Determine variance contribution of each player in python


after looking at a multitude of methods and posts, it is not yet clear to me how to solve this issue which seems intuitively simple. I have the following dataset with the scores of 5 players. Its sample variance is 2.98108.

PLAYER  |   SCORE
-------------------
Bernard |   22.66
Bernard |   27.365
Bernard |   22.814
Anton   |   25.012
Anton   |   23.676
Anton   |   23.954
Carine  |   24.722
Carine  |   24.026
Carine  |   24.335
Carine  |   24.05
Bernard |   23.925
Bernard |   24.355
Bernard |   26.699
Carine  |   27.999
David   |   28.701
David   |   22.57
David   |   22.365
David   |   25.49
David   |   26.757
David   |   23.878
David   |   24.609
David   |   22.803
Anton   |   25.227
Anton   |   25.348
Carine  |   27.523
Carine  |   28.38
Carine  |   28.628
Bernard |   26.651
Bernard |   25.377
Anton   |   27.767
Anton   |   24.81
Anton   |   24.835
Eloy    |   26.672
Eloy    |   25.683
Eloy    |   26.657
Eloy    |   24.463
Eloy    |   25.808
Eloy    |   25.414
Eloy    |   26.044
Eloy    |   25.619

I would like to determine to which extend each of the players contributed to the variance of the whole.

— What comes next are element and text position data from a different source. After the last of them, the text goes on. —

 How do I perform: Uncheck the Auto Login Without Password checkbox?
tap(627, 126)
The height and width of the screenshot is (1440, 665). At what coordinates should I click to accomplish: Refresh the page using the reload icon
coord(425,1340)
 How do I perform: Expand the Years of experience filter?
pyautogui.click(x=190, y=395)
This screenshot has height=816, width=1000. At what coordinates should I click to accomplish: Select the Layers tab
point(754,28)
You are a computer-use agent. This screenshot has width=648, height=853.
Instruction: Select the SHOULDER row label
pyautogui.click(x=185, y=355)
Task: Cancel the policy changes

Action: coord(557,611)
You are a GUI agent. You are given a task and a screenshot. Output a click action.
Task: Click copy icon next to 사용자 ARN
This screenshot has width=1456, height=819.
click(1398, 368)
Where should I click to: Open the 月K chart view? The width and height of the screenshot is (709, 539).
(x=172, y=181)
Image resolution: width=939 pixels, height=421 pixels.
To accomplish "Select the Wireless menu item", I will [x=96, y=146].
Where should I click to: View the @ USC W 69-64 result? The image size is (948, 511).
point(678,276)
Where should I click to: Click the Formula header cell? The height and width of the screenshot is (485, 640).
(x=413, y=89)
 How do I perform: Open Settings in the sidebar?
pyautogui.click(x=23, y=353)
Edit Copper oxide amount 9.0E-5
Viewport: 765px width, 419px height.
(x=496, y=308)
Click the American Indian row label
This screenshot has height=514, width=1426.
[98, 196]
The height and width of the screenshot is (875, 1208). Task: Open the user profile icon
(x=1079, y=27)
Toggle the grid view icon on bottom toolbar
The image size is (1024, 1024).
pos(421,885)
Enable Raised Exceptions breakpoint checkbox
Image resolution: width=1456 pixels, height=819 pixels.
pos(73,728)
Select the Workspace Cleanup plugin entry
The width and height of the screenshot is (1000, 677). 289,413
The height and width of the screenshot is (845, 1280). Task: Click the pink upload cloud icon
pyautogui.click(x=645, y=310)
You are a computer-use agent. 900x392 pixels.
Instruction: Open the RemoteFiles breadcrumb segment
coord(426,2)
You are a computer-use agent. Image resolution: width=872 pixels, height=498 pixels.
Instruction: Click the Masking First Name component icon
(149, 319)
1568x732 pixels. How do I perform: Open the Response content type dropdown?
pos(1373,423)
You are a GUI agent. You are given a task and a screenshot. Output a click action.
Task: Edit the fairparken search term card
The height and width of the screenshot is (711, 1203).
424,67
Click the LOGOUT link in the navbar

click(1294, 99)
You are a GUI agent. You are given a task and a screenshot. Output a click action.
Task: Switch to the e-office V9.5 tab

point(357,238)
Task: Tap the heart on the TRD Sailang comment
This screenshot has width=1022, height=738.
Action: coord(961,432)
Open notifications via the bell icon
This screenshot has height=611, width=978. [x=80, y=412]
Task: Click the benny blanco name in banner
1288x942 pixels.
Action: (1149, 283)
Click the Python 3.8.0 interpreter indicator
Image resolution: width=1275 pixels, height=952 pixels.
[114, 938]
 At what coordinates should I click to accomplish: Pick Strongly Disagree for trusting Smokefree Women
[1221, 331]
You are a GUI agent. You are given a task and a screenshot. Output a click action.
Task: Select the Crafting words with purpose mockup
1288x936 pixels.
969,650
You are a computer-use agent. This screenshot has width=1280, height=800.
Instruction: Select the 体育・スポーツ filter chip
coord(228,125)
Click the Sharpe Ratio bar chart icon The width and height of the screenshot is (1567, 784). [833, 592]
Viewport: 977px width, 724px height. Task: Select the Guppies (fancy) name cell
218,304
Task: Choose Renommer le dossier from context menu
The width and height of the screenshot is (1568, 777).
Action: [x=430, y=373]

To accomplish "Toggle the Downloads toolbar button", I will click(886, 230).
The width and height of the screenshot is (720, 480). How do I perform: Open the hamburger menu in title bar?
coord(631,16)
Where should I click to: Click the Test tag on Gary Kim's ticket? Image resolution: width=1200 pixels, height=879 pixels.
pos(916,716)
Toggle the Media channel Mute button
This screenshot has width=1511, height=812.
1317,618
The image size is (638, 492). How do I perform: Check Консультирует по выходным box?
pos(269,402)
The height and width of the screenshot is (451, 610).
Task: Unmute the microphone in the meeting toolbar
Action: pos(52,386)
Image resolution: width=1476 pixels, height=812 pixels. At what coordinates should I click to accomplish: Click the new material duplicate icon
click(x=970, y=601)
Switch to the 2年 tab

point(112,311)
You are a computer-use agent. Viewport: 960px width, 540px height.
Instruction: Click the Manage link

Anton   |   Bernard |   Carine  |   David   |   Eloy
------------------------------------------------------                              
25.227  |   26.651  |   24.722  |   28.701  |   26.672
25.348  |   25.377  |   24.026  |   22.57   |   25.683
27.767  |   22.66   |   24.335  |   22.365  |   26.657
24.81   |   27.365  |   24.05   |   25.49   |   24.463
24.835  |   22.814  |   27.523  |   26.757  |   25.808
25.012  |   23.925  |   28.38   |   23.878  |   25.414
23.676  |   24.355  |   28.628  |   24.609  |   26.044
23.954  |   26.699  |   27.999  |   22.803  |   25.619

Note that I do not have any target variable: I am not fitting the players scores to a dependant variable. This makes it (to me) difficult to use methods like the shapley value, sklearn.feature_selection.chi2, or feature_importances_ where fit and fit_transform require a target variable.

Scikit’s PCA gives the following matrices:

components_:

-0.21261656 |   0.56000412  |   -0.19875582 |   0.77420244  |   -0.04791964
-0.31918083 |   -0.29286871 |   0.83464075  |   0.33964441  |   0.01918345
0.50226936  |   -0.55051268 |   -0.21507693 |   0.50440938  |   0.37943954
0.08884174  |   -0.33440461 |   -0.13381735 |   0.17548621  |   -0.9119091
0.76990287  |   0.4309671   |   0.44688451  |   0.00529465  |   -0.14759107

explained_variance_ratio_:

0.43725481  |   0.38896865  |   0.14361466  |   0.01989021  |   0.01027166

I would like to have a result table like:

Anton       |   Bernard     |   Carine     |    David       |   Eloy
-------------------------------------------------------------------------                           
0.20195141  |   0.18162131  |   0.30601668  |   0.15273025  |   0.15768035

telling me that Carine was the biggest contributor with 30% of the total variance and so on for the remaining players.

Can I use those matrices (components and explained_variance_ratio) to infer the total contribution of each player to the total variance? If yes, how can I do it?

Thanks


Solution

  • Since each player has exactly 8 samples of data, sum the square errors from the (overall) mean for all the samples and sum these errors first by player (8 samples each, achieving 5 numbers) and sum these 5 numbers for an overall sum. Every of the 5 numbers, divided by this total, will give you the desired value.